▸ **Task details**
Lines that contain "picker" are to be copied from the material, every one of them.

:: Exercise materials

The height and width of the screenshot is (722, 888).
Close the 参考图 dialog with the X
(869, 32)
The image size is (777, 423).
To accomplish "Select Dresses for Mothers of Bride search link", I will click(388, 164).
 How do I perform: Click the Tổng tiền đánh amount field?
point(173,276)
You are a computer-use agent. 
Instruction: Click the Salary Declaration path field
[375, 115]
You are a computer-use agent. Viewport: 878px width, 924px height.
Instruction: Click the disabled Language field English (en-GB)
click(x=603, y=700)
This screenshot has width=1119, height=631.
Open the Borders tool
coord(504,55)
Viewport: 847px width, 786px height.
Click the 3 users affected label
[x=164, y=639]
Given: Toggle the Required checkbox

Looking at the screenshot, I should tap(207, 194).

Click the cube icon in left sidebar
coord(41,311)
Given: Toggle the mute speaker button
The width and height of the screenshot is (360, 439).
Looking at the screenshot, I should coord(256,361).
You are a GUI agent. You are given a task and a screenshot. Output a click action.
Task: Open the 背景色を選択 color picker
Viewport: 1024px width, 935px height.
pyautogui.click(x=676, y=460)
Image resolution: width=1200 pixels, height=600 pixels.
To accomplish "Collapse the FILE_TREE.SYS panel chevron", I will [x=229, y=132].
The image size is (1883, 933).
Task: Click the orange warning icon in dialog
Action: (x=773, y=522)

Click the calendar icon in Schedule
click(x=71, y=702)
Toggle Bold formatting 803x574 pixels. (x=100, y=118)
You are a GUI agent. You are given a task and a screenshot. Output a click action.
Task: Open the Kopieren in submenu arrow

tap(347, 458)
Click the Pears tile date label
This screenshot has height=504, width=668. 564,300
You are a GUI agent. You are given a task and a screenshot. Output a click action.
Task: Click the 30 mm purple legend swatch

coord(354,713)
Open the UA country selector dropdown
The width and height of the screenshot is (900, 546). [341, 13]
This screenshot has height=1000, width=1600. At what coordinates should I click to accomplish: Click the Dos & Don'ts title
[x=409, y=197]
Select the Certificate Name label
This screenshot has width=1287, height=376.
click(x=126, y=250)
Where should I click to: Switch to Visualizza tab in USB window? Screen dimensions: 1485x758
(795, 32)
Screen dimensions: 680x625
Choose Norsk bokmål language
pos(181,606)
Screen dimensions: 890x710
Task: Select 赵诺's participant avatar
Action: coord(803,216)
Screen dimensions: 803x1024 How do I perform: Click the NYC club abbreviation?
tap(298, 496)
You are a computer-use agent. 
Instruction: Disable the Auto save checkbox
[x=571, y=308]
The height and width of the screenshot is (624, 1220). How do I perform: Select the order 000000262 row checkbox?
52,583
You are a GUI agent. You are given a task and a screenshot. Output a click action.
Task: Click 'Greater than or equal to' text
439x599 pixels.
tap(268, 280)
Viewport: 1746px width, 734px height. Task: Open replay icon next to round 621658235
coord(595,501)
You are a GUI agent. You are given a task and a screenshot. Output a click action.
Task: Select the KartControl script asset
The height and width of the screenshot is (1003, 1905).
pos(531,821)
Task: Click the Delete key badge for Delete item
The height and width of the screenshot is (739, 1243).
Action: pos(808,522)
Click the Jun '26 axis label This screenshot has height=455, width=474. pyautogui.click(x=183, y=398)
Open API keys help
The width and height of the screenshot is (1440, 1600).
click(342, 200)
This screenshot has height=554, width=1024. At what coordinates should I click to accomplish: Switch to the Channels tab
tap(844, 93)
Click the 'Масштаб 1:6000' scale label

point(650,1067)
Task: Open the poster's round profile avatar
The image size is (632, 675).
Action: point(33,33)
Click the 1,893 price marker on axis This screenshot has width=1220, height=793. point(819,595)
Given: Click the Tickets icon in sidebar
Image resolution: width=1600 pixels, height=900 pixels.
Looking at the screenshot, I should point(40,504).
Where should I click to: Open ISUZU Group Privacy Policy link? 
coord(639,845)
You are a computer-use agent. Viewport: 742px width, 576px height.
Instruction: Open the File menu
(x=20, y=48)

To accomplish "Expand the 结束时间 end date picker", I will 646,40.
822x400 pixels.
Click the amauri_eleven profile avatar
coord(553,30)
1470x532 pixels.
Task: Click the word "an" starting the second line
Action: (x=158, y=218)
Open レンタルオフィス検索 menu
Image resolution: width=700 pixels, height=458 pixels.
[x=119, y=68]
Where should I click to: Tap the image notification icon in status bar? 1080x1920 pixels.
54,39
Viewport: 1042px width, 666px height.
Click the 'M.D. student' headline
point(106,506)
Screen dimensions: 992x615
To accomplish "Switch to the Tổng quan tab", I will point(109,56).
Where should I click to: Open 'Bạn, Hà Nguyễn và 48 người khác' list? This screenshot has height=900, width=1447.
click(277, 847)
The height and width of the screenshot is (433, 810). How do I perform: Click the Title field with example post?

::::

▸ **Answer to this exercise**
Task: Open the 背景色を選択 color picker
To accomplish "Expand the 结束时间 end date picker", I will 646,40.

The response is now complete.